WHAT THE EXERCISE ASKS →
Would you retype the lines from the one that holds "Task: Select the" to the final line of the entries below, both ends included and exactly as written, but without pictures?

SUPPLIED MATERIAL →
════

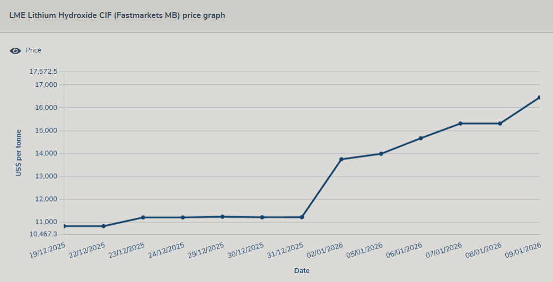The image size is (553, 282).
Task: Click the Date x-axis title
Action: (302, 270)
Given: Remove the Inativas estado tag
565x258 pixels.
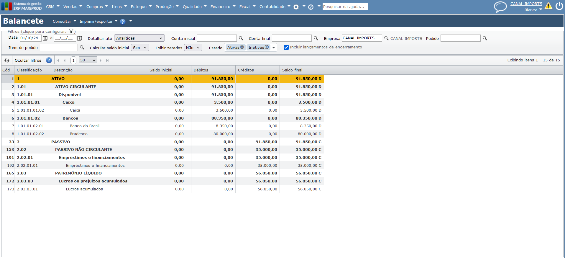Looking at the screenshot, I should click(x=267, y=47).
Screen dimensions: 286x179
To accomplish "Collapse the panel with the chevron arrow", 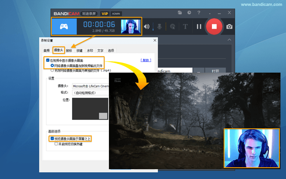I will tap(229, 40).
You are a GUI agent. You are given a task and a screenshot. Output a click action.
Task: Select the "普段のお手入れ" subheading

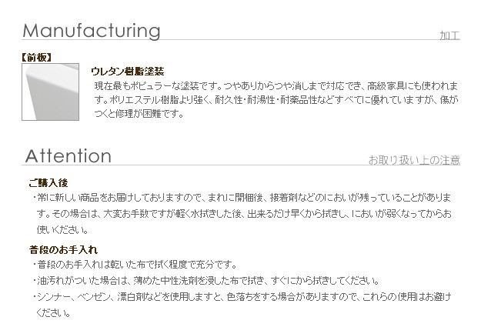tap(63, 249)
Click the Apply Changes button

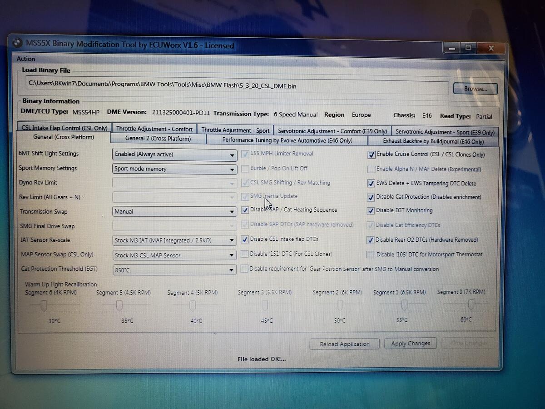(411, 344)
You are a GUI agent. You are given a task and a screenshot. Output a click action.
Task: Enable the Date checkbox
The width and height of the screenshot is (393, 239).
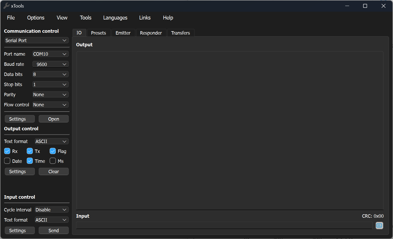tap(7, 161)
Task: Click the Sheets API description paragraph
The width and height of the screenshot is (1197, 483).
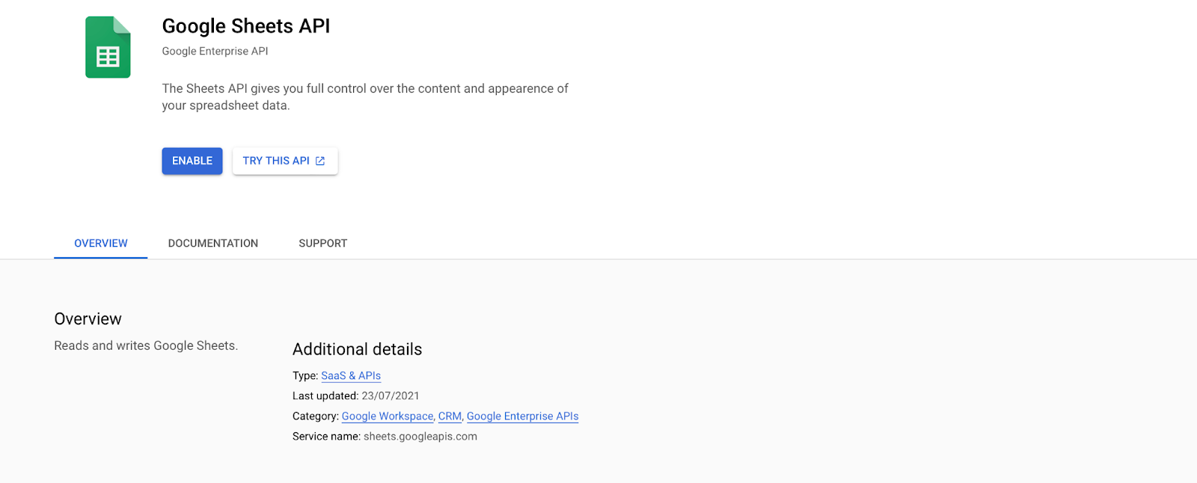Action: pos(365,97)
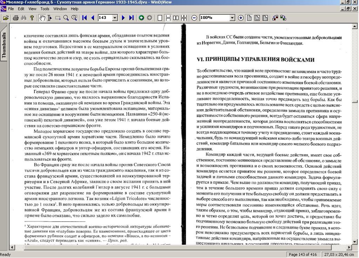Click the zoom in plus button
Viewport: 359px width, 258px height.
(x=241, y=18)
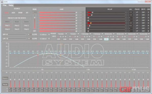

════

RESPONSE BELOW →
Task: Select the "普段のお手入れ" subheading

tap(63, 249)
Click the Apply Changes button

(411, 344)
You are a GUI agent. You are given a task and a screenshot. Output a click action.
Task: Enable the Date checkbox
The width and height of the screenshot is (393, 239).
tap(7, 161)
Task: Click the Sheets API description paragraph
The width and height of the screenshot is (1197, 483).
Action: pos(365,97)
Click the zoom in plus button
Viewport: 359px width, 258px height.
(x=241, y=18)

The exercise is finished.